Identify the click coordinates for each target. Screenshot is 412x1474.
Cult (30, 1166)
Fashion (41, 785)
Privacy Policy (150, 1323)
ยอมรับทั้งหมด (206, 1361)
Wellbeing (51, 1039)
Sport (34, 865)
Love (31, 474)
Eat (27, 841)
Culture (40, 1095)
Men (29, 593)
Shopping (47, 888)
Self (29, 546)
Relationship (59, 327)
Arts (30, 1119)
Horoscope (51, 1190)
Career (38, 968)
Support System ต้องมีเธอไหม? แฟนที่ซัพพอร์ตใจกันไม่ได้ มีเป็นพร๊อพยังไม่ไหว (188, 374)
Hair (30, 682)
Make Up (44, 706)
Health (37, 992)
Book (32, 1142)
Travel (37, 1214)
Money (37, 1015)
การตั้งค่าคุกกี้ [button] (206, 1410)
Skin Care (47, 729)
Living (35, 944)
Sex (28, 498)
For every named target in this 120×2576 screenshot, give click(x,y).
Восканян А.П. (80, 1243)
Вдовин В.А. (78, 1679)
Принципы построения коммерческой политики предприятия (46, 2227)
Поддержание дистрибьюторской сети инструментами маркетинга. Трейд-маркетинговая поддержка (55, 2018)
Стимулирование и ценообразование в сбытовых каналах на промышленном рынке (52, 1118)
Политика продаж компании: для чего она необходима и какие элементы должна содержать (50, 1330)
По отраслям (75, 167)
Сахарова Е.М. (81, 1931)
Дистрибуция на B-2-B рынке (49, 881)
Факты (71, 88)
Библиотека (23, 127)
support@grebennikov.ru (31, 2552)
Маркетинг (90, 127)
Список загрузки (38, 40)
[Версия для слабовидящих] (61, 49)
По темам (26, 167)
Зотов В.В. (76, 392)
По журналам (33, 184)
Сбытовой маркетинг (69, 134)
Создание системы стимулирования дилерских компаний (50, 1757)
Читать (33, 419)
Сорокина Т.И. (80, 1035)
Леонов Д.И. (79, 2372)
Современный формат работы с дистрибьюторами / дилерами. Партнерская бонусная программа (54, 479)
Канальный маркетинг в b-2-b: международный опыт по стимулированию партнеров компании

===============

## WORK INSTRUCTIONS
Each entry above must be printed exactly as written.

## EXPECTED ANSWER
Identify the click coordinates for each target. Screenshot is 412x1474.
Cult (30, 1166)
Fashion (41, 785)
Privacy Policy (150, 1323)
ยอมรับทั้งหมด (206, 1361)
Wellbeing (51, 1039)
Sport (34, 865)
Love (31, 474)
Eat (27, 841)
Culture (40, 1095)
Men (29, 593)
Shopping (47, 888)
Self (29, 546)
Relationship (59, 327)
Arts (30, 1119)
Horoscope (51, 1190)
Career (38, 968)
Support System ต้องมีเธอไหม? แฟนที่ซัพพอร์ตใจกันไม่ได้ มีเป็นพร๊อพยังไม่ไหว (188, 374)
Hair (30, 682)
Make Up (44, 706)
Health (37, 992)
Book (32, 1142)
Travel (37, 1214)
Money (37, 1015)
การตั้งค่าคุกกี้ [button] (206, 1410)
Skin Care (47, 729)
Living (35, 944)
Sex (28, 498)
For every named target in this 120×2576 screenshot, give click(x,y).
Восканян А.П. (80, 1243)
Вдовин В.А. (78, 1679)
Принципы построения коммерческой политики предприятия (46, 2227)
Поддержание дистрибьюторской сети инструментами маркетинга. Трейд-маркетинговая поддержка (55, 2018)
Стимулирование и ценообразование в сбытовых каналах на промышленном рынке (52, 1118)
Политика продаж компании: для чего она необходима и какие элементы должна содержать (50, 1330)
По отраслям (75, 167)
Сахарова Е.М. (81, 1931)
Дистрибуция на B-2-B рынке (49, 881)
Факты (71, 88)
Библиотека (23, 127)
support@grebennikov.ru (31, 2552)
Маркетинг (90, 127)
Список загрузки (38, 40)
[Версия для слабовидящих] (61, 49)
По темам (26, 167)
Зотов В.В. (76, 392)
По журналам (33, 184)
Сбытовой маркетинг (69, 134)
Создание системы стимулирования дилерских компаний (50, 1757)
Читать (33, 419)
Сорокина Т.И. (80, 1035)
Леонов Д.И. (79, 2372)
Современный формат работы с дистрибьюторами / дилерами. Партнерская бонусная программа (54, 479)
Канальный маркетинг в b-2-b: международный опыт по стимулированию партнеров компании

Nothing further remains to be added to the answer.